Segment Start: Available data

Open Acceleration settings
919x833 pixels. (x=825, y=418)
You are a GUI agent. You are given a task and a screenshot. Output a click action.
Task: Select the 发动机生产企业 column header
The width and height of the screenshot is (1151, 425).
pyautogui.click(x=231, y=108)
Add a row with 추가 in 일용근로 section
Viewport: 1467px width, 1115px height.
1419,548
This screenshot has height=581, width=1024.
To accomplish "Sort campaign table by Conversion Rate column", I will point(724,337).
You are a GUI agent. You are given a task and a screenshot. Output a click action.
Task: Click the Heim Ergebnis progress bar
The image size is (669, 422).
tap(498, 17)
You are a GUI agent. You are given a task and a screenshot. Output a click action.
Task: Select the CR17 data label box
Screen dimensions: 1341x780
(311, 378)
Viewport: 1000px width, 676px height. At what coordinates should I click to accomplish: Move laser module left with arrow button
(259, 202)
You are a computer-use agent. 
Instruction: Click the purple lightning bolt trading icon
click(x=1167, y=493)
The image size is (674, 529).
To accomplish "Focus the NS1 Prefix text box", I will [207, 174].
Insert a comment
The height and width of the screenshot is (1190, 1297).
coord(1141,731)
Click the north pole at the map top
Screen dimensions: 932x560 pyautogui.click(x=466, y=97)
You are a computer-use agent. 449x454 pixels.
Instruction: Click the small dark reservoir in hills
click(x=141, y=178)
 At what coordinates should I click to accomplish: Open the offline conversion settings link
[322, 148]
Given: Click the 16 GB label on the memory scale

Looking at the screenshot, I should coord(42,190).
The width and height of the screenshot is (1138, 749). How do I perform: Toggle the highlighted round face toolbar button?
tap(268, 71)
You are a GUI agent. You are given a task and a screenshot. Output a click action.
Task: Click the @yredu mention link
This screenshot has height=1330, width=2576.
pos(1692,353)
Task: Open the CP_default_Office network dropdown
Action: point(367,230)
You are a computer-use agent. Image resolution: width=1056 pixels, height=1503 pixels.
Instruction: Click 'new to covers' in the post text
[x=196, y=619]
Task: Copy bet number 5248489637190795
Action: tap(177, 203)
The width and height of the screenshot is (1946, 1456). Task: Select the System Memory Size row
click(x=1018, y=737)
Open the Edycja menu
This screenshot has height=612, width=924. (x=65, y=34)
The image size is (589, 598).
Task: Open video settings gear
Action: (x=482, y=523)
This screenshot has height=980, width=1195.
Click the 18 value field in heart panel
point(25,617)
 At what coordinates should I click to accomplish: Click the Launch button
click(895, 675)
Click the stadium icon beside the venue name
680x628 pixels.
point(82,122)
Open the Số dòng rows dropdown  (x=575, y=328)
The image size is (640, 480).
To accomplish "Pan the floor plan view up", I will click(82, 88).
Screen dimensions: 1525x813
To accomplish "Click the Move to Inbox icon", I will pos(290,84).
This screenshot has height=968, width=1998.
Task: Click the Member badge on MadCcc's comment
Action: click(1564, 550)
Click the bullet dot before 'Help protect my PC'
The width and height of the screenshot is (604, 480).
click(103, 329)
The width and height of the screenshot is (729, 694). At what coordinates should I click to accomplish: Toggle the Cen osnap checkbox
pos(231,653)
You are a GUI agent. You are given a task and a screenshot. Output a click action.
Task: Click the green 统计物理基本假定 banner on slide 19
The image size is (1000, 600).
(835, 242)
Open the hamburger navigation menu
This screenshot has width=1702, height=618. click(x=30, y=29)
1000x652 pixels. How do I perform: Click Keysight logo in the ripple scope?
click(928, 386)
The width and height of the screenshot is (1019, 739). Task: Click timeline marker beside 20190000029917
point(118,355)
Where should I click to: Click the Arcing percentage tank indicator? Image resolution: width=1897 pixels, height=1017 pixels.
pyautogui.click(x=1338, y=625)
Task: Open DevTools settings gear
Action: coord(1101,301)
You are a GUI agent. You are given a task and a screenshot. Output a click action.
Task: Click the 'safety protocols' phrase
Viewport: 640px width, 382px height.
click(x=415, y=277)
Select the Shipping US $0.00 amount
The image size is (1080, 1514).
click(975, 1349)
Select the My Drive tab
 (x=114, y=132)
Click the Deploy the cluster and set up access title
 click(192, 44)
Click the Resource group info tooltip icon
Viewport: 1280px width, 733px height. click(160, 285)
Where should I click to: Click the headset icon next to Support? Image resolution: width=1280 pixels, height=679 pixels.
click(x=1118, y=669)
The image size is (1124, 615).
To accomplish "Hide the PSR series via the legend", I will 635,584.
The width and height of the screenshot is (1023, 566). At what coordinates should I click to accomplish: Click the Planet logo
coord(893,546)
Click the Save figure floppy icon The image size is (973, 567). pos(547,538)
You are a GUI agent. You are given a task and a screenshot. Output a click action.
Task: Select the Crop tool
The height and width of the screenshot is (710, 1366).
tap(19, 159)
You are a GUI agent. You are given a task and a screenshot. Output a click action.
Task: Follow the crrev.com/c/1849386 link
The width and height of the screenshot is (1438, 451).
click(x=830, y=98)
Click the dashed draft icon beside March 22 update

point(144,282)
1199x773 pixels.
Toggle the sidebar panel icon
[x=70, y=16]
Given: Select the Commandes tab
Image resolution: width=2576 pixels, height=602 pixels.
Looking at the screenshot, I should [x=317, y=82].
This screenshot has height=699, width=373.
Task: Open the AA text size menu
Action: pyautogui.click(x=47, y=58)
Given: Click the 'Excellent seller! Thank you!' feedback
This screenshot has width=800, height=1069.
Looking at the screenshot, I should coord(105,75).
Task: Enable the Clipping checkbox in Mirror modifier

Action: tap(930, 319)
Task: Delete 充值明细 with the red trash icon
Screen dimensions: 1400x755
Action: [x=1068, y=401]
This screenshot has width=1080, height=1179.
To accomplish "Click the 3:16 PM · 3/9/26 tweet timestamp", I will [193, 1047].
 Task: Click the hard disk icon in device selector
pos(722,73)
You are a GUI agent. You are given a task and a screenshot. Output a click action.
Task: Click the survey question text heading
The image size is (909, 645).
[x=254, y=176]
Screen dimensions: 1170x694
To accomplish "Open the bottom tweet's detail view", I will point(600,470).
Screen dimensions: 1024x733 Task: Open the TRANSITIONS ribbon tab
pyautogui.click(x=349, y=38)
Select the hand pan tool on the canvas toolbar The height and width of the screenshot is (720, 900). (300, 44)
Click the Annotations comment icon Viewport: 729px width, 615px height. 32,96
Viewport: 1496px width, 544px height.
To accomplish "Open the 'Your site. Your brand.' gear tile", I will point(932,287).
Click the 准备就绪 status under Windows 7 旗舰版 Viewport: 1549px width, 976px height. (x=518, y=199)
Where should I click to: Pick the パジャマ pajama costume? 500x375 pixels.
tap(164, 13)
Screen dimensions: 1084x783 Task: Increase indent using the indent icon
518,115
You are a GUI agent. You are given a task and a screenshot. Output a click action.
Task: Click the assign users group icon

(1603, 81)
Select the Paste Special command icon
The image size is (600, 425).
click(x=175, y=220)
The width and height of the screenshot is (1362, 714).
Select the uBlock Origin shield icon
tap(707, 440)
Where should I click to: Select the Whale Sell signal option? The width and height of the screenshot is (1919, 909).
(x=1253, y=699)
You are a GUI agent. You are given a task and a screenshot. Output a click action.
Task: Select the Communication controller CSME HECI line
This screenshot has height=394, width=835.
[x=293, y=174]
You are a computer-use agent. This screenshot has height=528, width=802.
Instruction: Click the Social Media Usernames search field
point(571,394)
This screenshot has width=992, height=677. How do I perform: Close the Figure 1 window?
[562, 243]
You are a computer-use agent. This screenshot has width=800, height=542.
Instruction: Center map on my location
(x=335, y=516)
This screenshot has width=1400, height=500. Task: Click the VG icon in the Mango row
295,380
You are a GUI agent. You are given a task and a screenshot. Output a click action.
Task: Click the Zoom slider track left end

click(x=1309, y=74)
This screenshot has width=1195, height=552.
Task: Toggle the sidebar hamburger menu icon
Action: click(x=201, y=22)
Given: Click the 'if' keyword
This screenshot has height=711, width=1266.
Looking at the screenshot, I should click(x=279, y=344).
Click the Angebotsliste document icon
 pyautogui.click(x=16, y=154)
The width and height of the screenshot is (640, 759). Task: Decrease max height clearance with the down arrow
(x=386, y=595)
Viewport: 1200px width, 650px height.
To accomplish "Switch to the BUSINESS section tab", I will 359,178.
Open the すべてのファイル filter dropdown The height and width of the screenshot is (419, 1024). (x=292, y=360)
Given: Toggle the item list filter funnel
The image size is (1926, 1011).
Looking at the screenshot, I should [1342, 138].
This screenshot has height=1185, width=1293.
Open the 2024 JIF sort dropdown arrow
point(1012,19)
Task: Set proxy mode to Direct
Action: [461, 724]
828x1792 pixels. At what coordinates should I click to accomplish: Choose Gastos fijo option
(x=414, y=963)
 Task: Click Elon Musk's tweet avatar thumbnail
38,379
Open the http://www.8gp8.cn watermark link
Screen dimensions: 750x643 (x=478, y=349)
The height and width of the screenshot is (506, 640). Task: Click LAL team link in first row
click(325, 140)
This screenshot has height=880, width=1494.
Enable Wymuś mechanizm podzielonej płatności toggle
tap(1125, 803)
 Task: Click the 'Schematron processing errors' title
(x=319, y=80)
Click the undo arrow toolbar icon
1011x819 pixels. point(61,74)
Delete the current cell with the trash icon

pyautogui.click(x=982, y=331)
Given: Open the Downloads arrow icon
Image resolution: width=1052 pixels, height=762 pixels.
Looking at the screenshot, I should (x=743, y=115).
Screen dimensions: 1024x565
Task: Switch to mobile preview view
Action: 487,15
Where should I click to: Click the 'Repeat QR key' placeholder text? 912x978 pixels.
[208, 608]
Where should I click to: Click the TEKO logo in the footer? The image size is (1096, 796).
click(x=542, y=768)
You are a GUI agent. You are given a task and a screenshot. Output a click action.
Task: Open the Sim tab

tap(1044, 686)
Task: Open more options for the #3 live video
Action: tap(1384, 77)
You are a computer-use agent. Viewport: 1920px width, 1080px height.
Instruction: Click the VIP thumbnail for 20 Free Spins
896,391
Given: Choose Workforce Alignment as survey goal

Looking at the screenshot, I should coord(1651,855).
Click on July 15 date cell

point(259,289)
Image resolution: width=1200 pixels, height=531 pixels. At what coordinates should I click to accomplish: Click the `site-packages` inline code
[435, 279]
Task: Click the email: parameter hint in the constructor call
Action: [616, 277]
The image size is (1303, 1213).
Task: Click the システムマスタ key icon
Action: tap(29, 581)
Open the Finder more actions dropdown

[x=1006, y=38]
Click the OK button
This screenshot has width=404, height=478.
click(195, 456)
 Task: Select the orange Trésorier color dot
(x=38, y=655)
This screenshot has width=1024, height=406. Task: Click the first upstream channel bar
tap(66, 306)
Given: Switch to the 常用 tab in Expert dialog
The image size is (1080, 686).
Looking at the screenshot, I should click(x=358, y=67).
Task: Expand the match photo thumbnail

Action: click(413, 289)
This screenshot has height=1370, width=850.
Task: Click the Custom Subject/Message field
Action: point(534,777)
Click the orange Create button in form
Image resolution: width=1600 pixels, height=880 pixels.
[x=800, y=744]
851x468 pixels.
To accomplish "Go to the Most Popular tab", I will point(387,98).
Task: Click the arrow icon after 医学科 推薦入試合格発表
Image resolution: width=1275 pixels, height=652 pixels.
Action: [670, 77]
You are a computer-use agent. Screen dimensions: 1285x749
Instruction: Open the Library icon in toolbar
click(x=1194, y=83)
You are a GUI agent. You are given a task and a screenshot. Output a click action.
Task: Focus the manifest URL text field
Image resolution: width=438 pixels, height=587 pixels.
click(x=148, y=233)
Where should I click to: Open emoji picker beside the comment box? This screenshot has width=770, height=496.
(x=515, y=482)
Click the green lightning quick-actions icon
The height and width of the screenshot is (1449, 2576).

Segment End: Available data

**Your assignment:**
Note down each line above where the word "column" occurs.

**Exercise answer:**
Task: Select the 发动机生产企业 column header
To accomplish "Sort campaign table by Conversion Rate column", I will point(724,337).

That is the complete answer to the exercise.